Possible causes are for example:

  • inadequate feed (type of feed, frequency of meals)
  • changes in feed (in weaning foals)
  • intensive training
  • administration of some types of medicine
  • transport, a surgical intervention, or other stress factors

What are the external signs?

An adult horse with a gastric ulcer shows no visible external signs. This does not mean it is not in pain however.

Possible symptoms are:

  • loss of weight 
  • decrease in performance
  • no appetite or selective intake of food
  • poor general condition, apathy
  • diarrhoea
  • colic after food intake
  • bruxism (grinding of teeth)
  • back lying

As said, these symptoms are not specific to gastric ulcers and they may very well appear with other disorders. This is what makes formulating a correct diagnosis so difficult. When the horse is in intensive training or temporarily eats in an irregular way and shows another of the aforementioned symptoms in the process, one can suppose that it suffers from a gastric ulcer. This problem can also occur in foals without the appearance of clear external signs. When one of the aforementioned symptoms occurs, it is best to consult a vet.
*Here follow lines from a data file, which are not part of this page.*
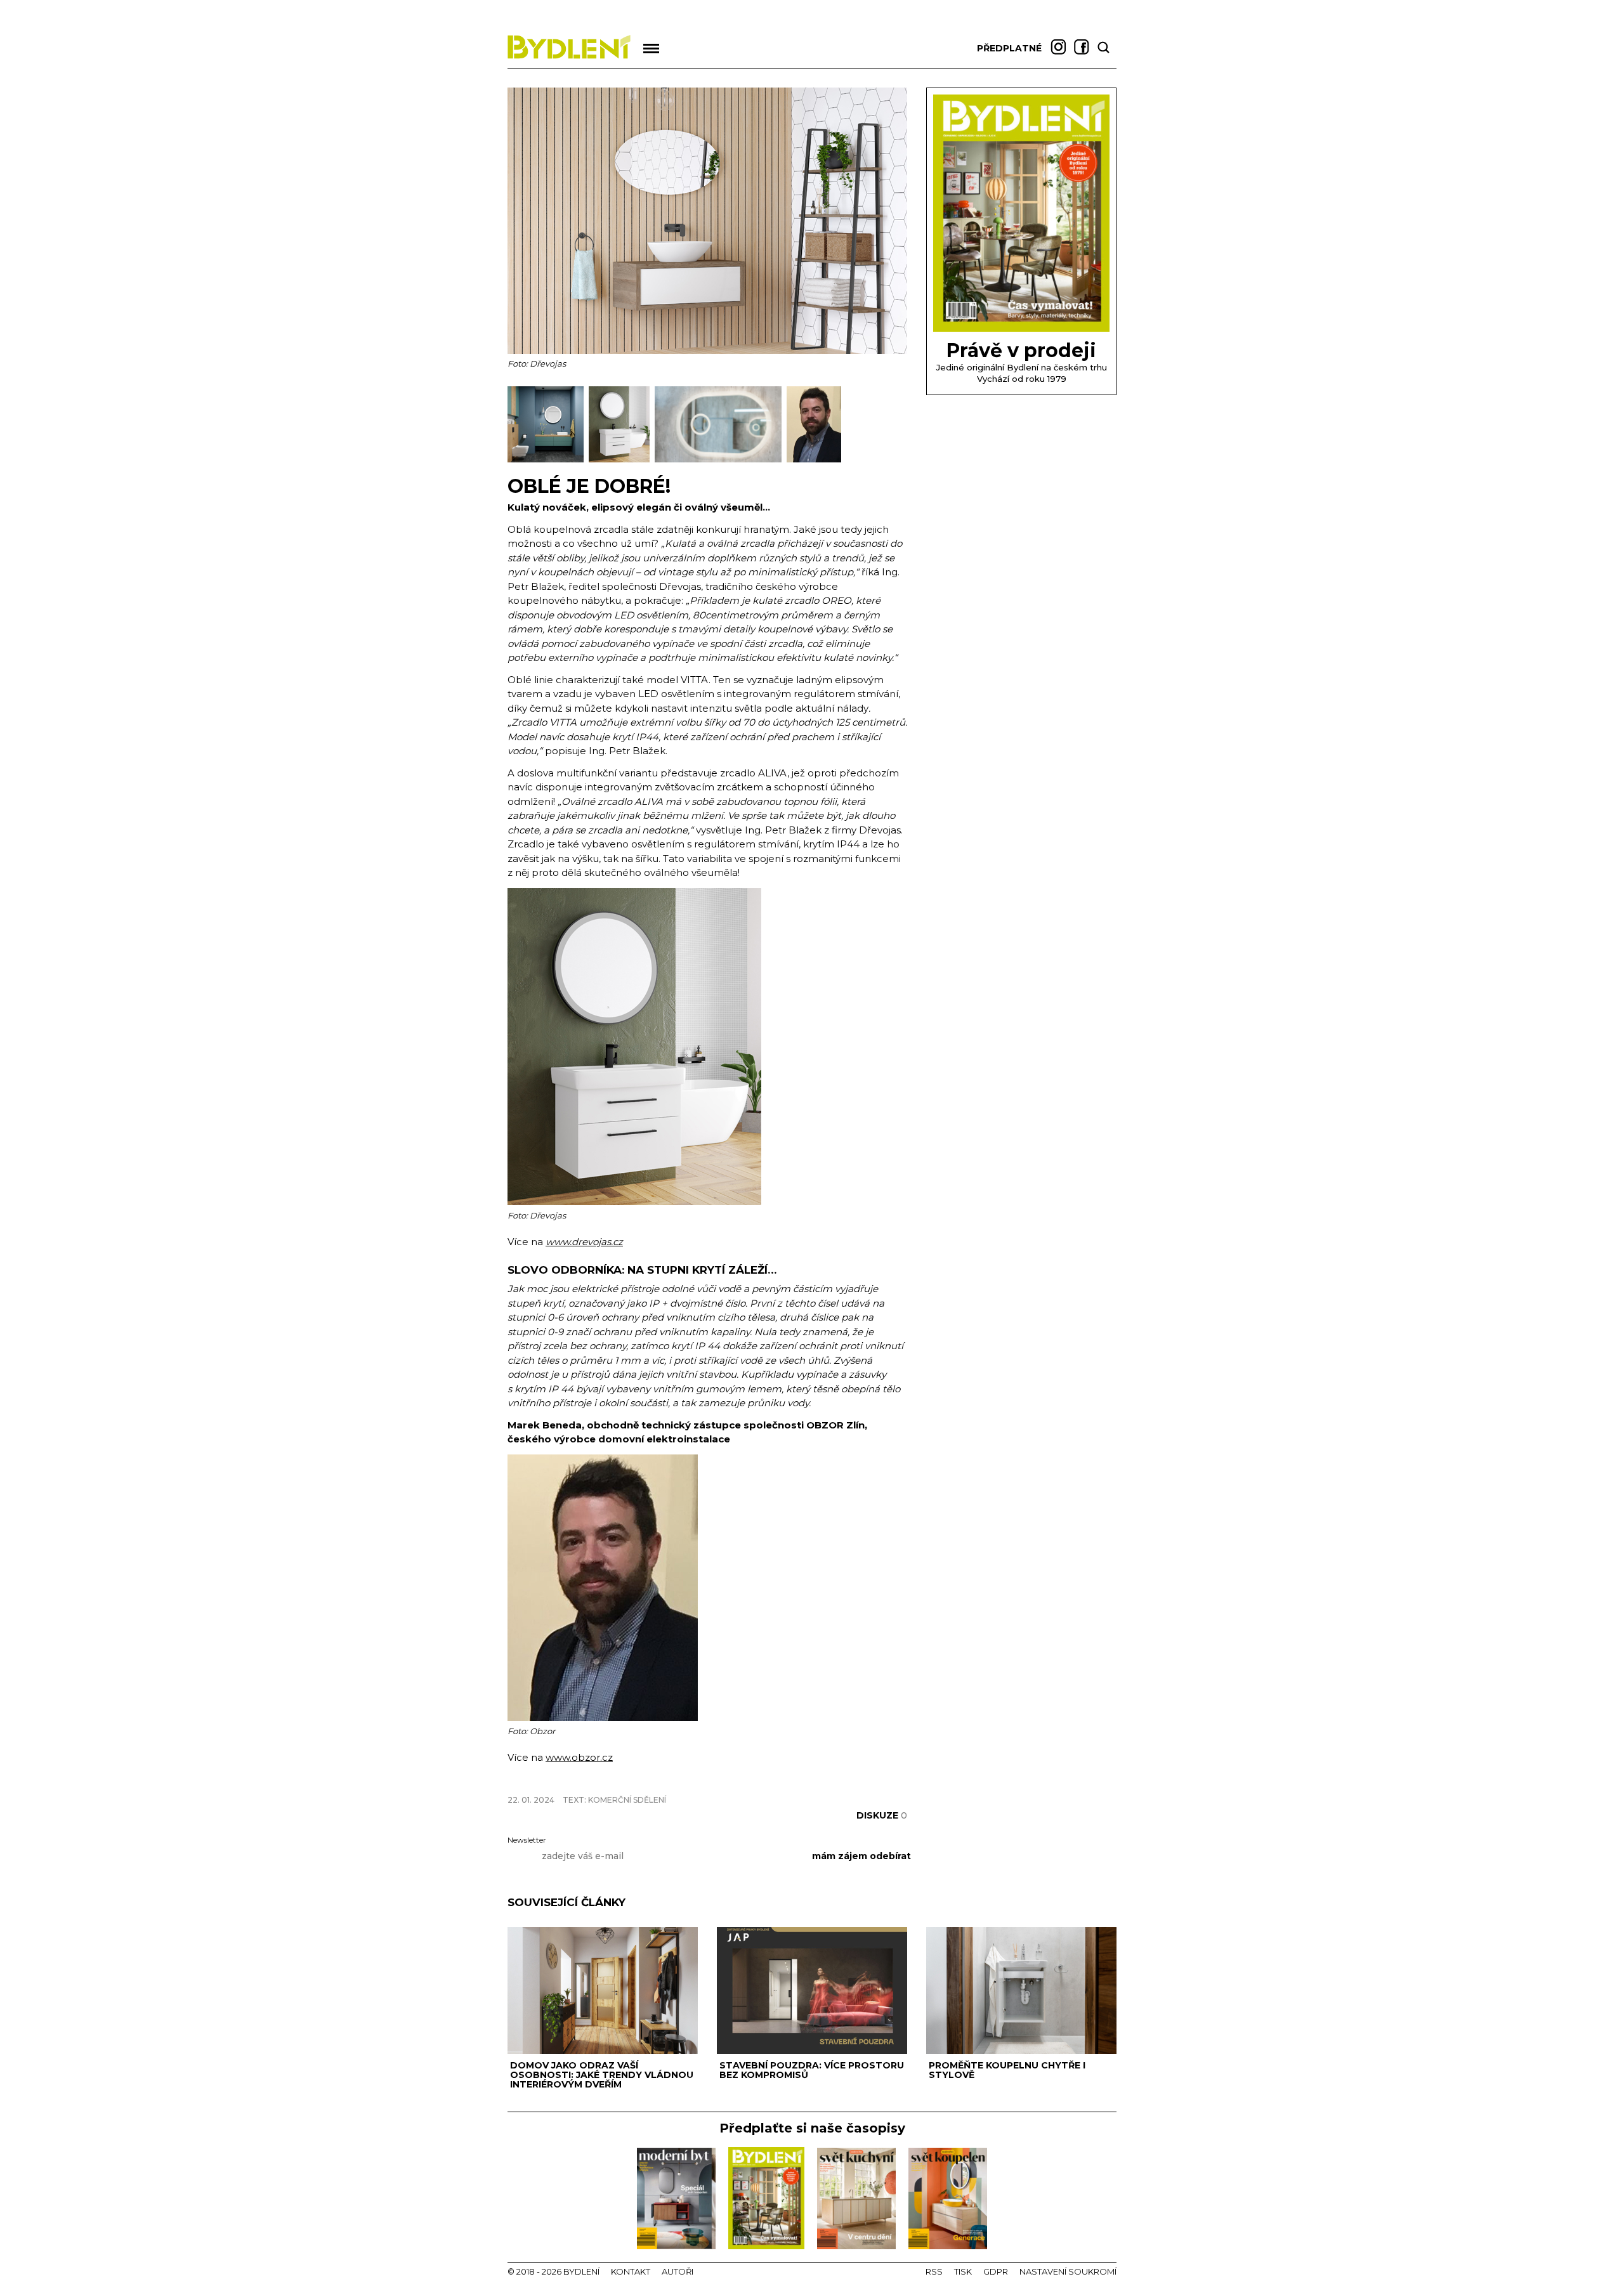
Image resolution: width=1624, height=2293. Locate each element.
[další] (896, 424)
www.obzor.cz (579, 1757)
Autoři (677, 2271)
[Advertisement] (656, 1777)
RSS (934, 2271)
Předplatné (1009, 48)
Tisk (963, 2271)
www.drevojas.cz (584, 1242)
Prevention and treatment of gastric ulcers

The occurrence of a gastric ulcer can be reduced when we can eliminate the predisposing stress factors: feed of good quality or putting the animal out to pasture. In practice, however, it is not always possible to apply these measures adequately.
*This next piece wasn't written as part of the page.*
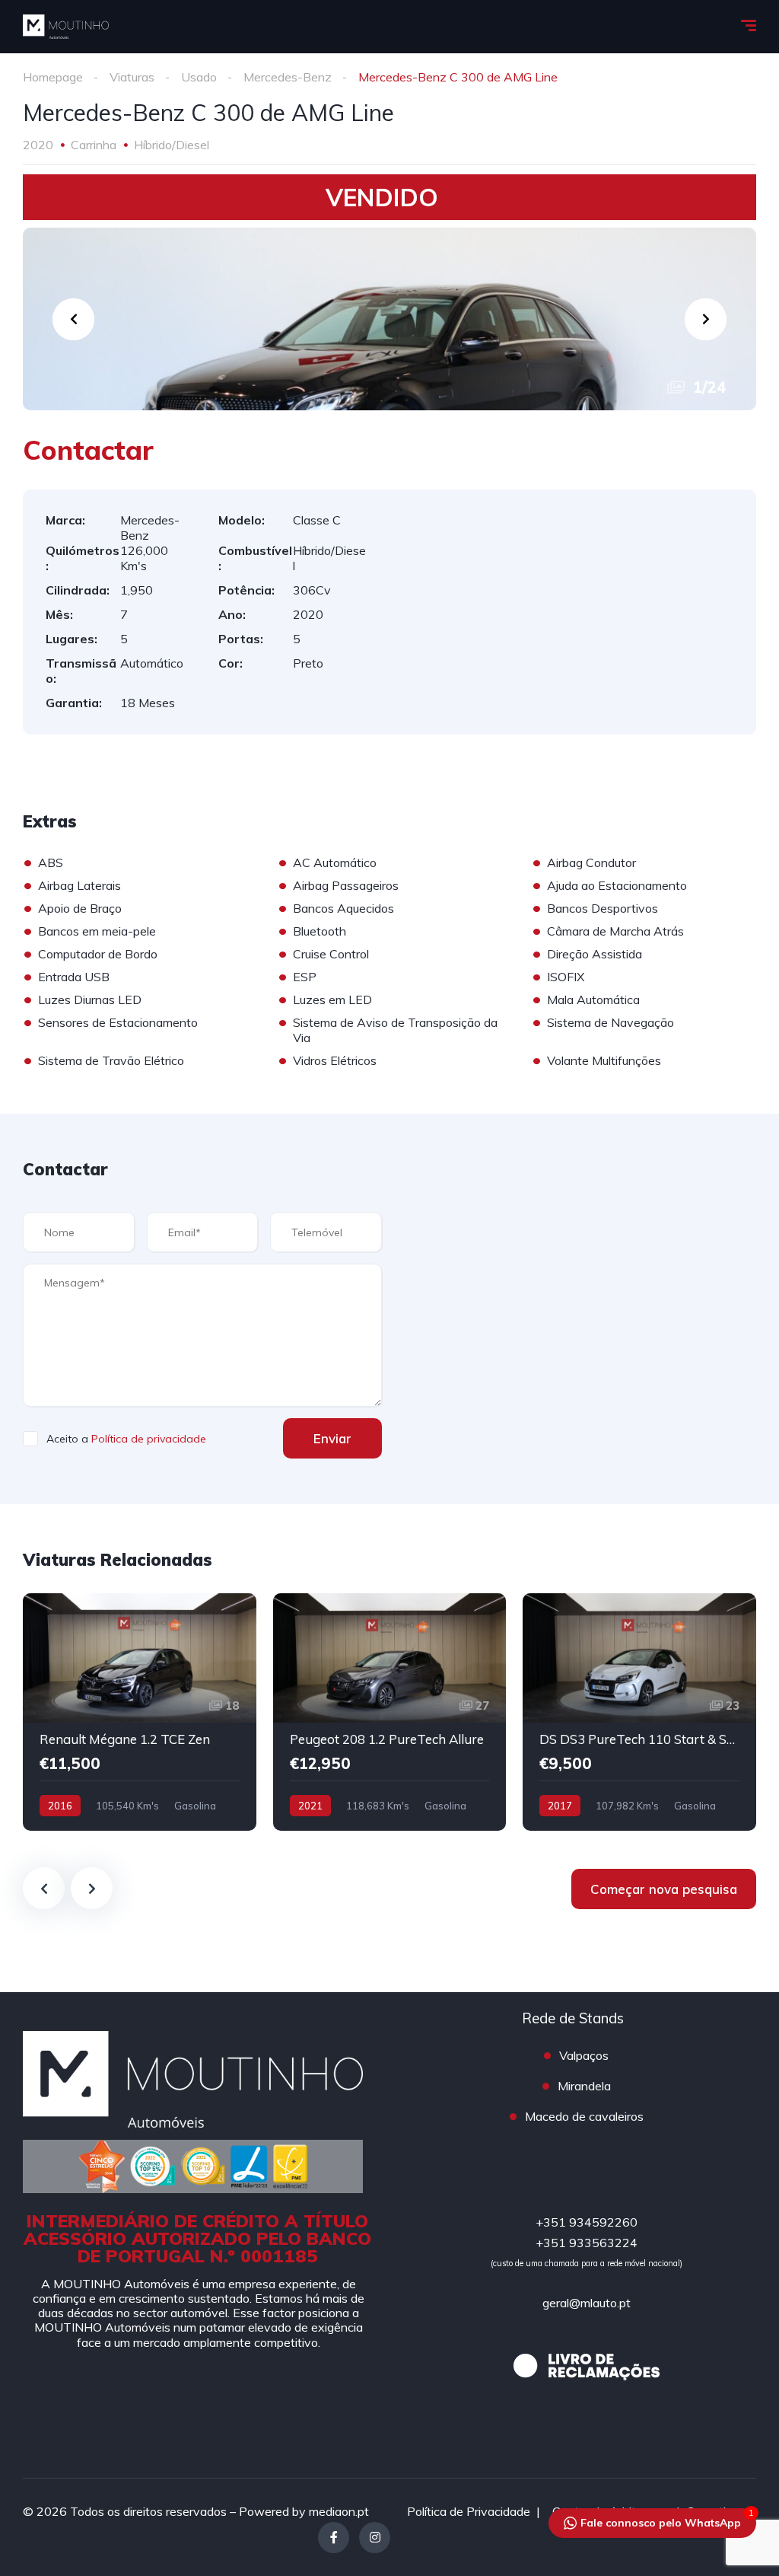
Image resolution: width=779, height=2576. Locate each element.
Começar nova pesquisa (663, 1889)
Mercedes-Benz (287, 76)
Therefore, it may be useful to administer an additional food supplement, in order to keep the stomach mucosas in good shape.

Your vet, your best counsellor

If you suspect your horse suffers from this disorder or if you require additional information, consult with your vet. He can best inform and advise you regarding preventive measures and eventual treatments.

Effective prevention measures and treatments exist.